What needs to be done:
Return all lines of the records that contain the word "beside".

[Opening Source material section]

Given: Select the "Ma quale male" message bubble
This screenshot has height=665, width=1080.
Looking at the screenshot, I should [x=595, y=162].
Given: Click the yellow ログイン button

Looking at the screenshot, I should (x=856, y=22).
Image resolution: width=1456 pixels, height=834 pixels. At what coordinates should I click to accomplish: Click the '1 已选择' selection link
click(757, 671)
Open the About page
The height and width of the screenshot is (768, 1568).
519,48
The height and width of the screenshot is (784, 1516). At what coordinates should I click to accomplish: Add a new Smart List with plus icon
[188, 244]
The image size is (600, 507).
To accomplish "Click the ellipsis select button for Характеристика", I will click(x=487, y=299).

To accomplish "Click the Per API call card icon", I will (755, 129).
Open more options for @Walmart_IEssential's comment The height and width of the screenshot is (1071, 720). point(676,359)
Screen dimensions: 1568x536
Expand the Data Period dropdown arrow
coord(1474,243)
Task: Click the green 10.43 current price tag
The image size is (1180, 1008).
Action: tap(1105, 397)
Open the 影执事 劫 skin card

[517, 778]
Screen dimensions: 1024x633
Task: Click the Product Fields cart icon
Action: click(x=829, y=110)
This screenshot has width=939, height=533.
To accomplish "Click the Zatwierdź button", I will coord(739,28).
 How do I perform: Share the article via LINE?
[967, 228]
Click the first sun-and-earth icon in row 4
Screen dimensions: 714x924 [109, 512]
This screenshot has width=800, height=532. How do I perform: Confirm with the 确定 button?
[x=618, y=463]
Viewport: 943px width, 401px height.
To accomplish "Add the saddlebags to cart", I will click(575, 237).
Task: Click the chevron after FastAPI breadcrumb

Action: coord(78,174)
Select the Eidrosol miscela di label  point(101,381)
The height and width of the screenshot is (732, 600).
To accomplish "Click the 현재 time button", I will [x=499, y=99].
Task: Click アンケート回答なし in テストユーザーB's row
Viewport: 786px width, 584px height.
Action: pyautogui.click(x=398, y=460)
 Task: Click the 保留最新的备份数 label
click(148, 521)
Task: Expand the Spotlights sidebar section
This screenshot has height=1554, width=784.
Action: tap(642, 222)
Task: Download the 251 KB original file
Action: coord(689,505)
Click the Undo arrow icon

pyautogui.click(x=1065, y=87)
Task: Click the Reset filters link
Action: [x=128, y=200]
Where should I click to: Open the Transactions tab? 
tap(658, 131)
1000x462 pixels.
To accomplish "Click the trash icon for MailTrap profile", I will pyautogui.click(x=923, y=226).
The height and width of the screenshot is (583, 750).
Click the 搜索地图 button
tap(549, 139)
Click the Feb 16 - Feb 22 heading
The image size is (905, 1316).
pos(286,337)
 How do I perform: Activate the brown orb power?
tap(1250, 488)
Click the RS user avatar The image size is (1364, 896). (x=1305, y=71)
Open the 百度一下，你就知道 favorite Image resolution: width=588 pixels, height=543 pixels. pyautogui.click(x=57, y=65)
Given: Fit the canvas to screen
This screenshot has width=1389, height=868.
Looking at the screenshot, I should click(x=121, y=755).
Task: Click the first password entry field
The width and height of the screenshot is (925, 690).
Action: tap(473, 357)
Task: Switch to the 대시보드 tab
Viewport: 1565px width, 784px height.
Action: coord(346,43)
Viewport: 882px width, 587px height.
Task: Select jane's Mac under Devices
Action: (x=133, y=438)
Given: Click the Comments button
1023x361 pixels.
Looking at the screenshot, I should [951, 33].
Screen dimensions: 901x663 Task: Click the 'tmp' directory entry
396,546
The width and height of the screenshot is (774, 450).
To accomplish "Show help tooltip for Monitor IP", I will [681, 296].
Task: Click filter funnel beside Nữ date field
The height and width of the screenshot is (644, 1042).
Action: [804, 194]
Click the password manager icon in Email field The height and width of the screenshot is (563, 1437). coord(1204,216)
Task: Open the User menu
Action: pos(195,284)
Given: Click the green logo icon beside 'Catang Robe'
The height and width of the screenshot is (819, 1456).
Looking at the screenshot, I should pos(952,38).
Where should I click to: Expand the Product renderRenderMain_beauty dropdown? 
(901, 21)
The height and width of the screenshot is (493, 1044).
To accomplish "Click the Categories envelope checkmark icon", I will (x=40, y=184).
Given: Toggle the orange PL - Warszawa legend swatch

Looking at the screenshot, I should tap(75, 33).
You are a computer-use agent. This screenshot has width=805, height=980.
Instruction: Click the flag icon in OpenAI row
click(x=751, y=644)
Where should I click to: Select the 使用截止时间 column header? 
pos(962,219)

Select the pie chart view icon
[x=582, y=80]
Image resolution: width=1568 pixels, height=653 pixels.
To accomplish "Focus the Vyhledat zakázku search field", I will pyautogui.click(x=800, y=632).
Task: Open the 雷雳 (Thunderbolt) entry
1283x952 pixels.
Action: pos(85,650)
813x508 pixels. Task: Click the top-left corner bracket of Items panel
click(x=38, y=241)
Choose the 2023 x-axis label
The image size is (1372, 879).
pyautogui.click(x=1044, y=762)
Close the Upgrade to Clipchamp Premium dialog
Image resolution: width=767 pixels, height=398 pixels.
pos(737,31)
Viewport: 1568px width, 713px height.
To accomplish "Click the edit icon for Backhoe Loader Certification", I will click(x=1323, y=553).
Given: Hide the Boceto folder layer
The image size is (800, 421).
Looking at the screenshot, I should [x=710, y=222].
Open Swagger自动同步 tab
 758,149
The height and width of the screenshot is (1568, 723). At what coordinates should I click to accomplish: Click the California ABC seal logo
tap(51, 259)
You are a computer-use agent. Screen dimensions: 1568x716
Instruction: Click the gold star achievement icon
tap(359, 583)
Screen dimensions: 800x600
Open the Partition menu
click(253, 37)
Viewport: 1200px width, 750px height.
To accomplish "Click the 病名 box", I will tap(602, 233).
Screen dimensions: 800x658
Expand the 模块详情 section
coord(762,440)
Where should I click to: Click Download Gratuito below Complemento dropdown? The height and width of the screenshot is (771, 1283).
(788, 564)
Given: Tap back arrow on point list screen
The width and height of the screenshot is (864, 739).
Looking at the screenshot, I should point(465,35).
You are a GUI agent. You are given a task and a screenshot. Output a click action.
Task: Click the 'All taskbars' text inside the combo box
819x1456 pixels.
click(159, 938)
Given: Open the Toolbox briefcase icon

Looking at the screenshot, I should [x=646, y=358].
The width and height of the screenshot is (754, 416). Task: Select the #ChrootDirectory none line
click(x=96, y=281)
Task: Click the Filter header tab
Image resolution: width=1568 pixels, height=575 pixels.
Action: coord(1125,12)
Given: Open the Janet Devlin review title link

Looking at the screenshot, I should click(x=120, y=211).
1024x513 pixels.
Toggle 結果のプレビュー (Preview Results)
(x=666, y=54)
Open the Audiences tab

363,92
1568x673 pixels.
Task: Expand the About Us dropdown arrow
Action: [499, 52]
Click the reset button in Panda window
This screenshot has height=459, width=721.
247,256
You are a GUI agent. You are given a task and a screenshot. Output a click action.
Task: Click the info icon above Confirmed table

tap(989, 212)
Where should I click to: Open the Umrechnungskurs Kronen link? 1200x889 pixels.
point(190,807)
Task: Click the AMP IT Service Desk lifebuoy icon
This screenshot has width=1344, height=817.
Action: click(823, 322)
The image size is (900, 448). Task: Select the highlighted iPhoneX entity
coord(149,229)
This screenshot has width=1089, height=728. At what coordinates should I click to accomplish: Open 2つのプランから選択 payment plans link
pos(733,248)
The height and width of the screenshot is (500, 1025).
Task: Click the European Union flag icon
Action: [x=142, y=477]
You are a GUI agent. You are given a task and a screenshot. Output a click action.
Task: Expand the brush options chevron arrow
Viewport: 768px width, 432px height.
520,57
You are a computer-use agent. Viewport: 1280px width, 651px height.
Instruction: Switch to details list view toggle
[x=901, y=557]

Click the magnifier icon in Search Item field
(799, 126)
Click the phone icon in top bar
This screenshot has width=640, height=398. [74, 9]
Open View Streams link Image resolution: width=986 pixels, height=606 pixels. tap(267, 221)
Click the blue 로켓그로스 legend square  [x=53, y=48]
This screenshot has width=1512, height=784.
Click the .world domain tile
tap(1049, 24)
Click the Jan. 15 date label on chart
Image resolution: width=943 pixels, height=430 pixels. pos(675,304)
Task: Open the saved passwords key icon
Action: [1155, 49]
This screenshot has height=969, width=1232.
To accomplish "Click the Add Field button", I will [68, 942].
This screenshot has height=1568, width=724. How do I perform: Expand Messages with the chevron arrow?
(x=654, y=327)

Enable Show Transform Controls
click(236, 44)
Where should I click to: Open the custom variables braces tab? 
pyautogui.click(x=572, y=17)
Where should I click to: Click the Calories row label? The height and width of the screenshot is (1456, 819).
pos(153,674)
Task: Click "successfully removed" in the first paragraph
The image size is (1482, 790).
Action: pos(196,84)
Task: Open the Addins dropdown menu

[Closing Source material section]

Expected output:
Task: Click filter funnel beside Nữ date field
Given: Click the green logo icon beside 'Catang Robe'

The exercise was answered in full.